_Aim of the task_
Transcribe the passage of the Hugo 2023 finalists post from "A few months" to "and they did." word for word.

Start Document

Hugo 2023 Fiction Finalists – The Reckoning

The Hugo ballot is (finally) here! First, a hearty congratulations to all of the finalists. Everyone on this list works hard at their craft, and at building a loyal fan base, and deserves the recognition they get.

A few months ago when voting for the Hugo Awards began, I posted my predictions for what I thought would appear on the final ballot in the fiction categories and wrote that I would return to the scene of the crime when the finalists were announced to tally my score. I did pretty good overall, except in the short story category. I mention in the previous article that I had no way of knowing how much Chinese voters would affect the outcome, and it turned out that Best Short Story was the place where they made the most difference. I am pleased to be wrong in this case because I was hoping Chinese fans would get their say, and they did.

I said I would also reveal the picks on my own ballot. Now, I have seen over the last fifteen years or so my own tastes and those of the “mainstream” Hugo voters have diverged, but this is the first time in my personal Hugo voting history that not a single work on my ballot was a finalist in the fiction categories. To clarify just how far apart we’ve moved: in 2010, I had 3 novels, 2 novellas, 1 novelette, and 2 short stories from my nominating ballot make the final list. In the 13 years since, I have had only 8 Best Novel nominees on my ballot, and never more than one in a given year; 10 novella nominations, though none since 2020; 8 novelette picks, though not more than one in a single year since 2011 (though two of these were winners, in 2011 and 2016); only 3 short story finalists, and none since 2017 (“That Game We Played During the War”, by Carrie Vaughn). But this year is the first year I’ve ever scored a big fat donut hole in all four categories – though in fairness, as you will see, I predicted as much.

End Document
Start Records

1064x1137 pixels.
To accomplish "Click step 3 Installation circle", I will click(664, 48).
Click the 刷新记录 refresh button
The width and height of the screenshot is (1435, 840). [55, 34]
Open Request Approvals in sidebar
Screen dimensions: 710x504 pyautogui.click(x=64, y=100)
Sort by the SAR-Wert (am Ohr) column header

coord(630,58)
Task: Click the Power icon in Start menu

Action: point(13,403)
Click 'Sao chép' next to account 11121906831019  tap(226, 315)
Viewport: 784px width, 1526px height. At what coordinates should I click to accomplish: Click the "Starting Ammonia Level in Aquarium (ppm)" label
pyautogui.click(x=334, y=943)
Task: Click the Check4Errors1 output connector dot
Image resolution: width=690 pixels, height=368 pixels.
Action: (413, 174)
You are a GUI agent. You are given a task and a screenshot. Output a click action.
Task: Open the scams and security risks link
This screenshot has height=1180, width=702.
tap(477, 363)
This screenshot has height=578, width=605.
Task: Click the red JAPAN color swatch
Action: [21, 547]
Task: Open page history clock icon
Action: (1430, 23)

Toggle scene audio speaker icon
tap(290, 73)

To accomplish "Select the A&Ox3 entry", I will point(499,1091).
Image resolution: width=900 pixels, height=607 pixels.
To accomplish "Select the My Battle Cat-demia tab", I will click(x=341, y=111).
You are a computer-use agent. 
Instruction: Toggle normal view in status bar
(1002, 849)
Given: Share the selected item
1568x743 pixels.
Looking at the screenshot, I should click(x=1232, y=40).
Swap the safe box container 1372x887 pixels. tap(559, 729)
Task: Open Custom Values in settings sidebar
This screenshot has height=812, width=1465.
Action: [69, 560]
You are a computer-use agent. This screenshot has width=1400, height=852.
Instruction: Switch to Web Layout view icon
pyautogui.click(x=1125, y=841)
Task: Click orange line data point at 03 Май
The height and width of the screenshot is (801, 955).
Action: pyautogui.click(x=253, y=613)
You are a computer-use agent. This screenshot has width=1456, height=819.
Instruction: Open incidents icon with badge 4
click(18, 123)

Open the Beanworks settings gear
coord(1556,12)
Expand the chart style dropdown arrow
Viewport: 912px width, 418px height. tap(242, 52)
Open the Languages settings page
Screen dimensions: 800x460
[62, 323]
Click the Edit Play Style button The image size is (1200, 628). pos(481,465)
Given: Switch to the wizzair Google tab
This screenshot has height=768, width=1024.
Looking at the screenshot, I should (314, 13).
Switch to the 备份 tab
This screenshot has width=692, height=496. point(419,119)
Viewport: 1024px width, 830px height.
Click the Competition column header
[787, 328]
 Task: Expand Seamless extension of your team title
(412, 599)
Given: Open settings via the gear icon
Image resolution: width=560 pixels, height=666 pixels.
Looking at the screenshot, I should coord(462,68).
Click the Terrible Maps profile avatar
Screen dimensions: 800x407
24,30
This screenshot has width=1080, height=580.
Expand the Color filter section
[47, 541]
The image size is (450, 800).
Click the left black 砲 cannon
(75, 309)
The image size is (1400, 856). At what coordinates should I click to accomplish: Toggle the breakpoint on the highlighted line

End Records

_Solved exercise_
A few months ago when voting for the Hugo Awards began, I posted my predictions for what I thought would appear on the final ballot in the fiction categories and wrote that I would return to the scene of the crime when the finalists were announced to tally my score. I did pretty good overall, except in the short story category. I mention in the previous article that I had no way of knowing how much Chinese voters would affect the outcome, and it turned out that Best Short Story was the place where they made the most difference. I am pleased to be wrong in this case because I was hoping Chinese fans would get their say, and they did.